When passing configuration to initializeApp you can use any non-empty string for the API keys as you can see in apps/web/.env.development.

Deploying

Deploying code to Firebase that uses shared packages from a monorepo comes with its own set of challenges, because the Firebase deploy pipeline requires you to upload a self-contained package that can be treated similarly to an NPM package, by installing its dependencies and executing the main entry.

This repo includes a solution based on isolate-package I wrote an article explaining what it does and why it is needed.

This demo can be run using only the emulators, but if you would like to see the deployment to Firebase working you can simply execute npx firebase deploy --project your-project-name from any of the service packages. For services/fns this will trigger a deploy using isolate-package and the standard firebase-tools, and for services/api this will invoke a deploy using the firestore-tools-with-isolate fork where both are integrated.

You might notice @google-cloud/functions-framework as a dependency in the service package even though it is not being used in code imports. It is currently required for Firebase to be able to deploy a PNPM workspace. Without it you will get an error asking you to install the dependency.
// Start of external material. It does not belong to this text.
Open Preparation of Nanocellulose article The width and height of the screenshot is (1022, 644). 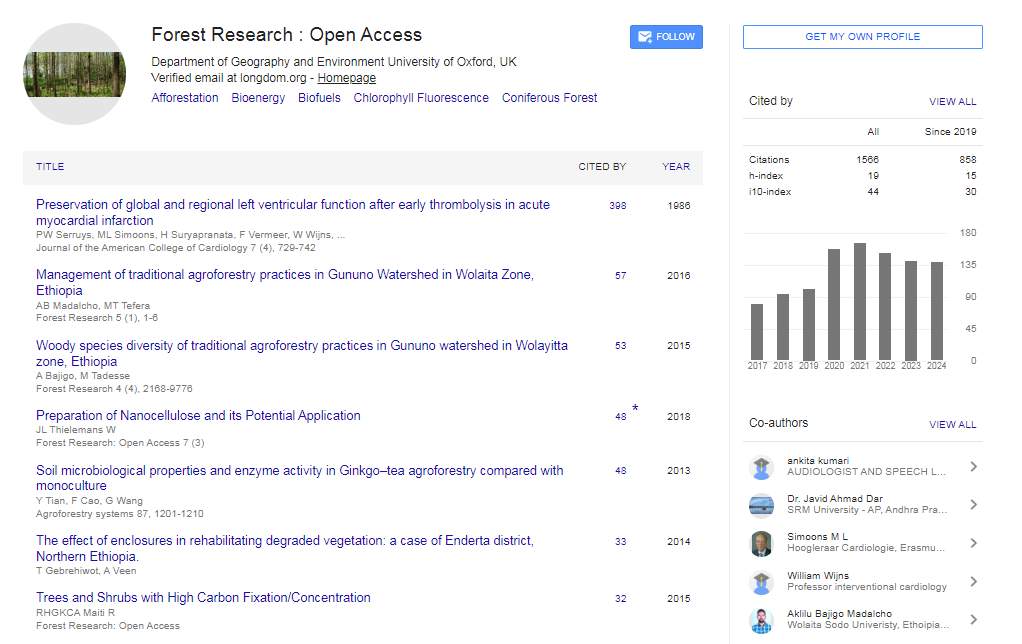click(x=198, y=415)
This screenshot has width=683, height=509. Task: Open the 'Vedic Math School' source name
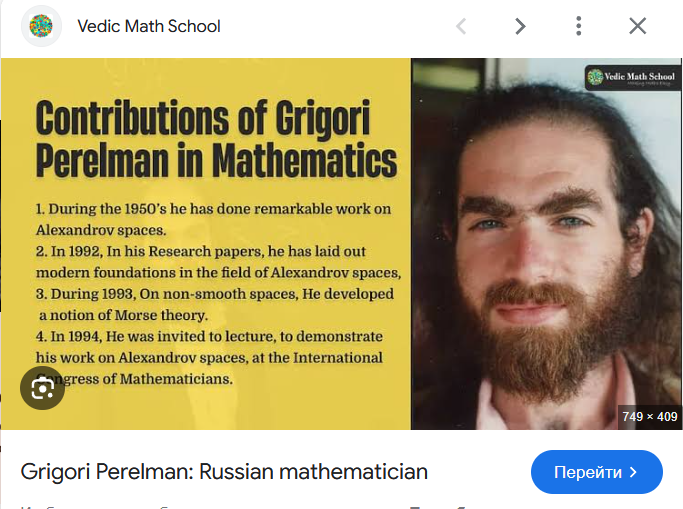pyautogui.click(x=149, y=26)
I don't quite understand how the two are related, but it works.

Running Emulators

For Firebase Functions each service (api and fns) start separate emulators on port 5001 and 5002. The core service (using the firebase-admin api) connects to emulators by setting various environment variables.

I have stored these in .env files in the respective service packages. Normally you would want to store them in a file that is not part of the repository like .env.local but by placing them in .env I prevent having to give instructions for setting them up just for running the demo.

Secrets

The api service uses a secret for DEMO_API_KEY. To make secrets work with the emulator you currently have to add the secret to .secret.local and also a .env or .env.local file. See this issue for more info. I have placed it in .env which is part of the repo, so you don't have to set anything up, but .env.local is the proper location probably because that file is not checked into git.